» **ACTIVITY**
Copy the data from the line that contains "Task: Uncheck the Basic Columns checkbox" to its last line, exactly, including both of those lines and leaving out everything before.

» **SOURCE MATERIAL**
▼

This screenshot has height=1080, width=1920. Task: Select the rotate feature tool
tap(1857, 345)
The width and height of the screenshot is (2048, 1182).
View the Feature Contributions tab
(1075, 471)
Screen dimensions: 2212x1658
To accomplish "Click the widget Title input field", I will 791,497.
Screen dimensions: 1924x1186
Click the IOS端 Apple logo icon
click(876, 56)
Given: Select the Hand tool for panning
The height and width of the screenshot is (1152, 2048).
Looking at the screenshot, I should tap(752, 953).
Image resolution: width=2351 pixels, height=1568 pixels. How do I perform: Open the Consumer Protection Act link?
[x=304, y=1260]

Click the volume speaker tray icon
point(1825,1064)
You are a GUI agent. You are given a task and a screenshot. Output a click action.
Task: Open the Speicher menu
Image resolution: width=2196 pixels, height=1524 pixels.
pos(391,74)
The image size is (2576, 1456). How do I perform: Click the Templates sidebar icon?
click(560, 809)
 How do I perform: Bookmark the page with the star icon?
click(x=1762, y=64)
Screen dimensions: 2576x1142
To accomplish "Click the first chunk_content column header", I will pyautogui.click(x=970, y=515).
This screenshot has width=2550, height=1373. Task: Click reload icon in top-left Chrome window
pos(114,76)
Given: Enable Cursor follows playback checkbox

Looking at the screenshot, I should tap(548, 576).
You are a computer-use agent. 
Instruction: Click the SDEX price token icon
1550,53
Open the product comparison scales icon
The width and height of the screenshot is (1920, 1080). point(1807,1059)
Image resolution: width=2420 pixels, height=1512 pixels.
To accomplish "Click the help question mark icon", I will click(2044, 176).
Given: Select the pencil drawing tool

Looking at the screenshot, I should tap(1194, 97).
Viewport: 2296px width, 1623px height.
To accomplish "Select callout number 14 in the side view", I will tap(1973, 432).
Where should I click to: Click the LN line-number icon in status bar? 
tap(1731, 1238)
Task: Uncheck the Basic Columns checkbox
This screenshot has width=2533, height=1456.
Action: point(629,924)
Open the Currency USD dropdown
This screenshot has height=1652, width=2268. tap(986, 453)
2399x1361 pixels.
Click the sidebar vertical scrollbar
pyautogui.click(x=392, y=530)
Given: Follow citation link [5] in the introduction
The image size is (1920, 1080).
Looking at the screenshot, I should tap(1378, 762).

▲

» **EXPECTED OUTPUT**
Task: Uncheck the Basic Columns checkbox
This screenshot has width=2533, height=1456.
Action: point(629,924)
Open the Currency USD dropdown
This screenshot has height=1652, width=2268. tap(986, 453)
2399x1361 pixels.
Click the sidebar vertical scrollbar
pyautogui.click(x=392, y=530)
Given: Follow citation link [5] in the introduction
The image size is (1920, 1080).
Looking at the screenshot, I should tap(1378, 762).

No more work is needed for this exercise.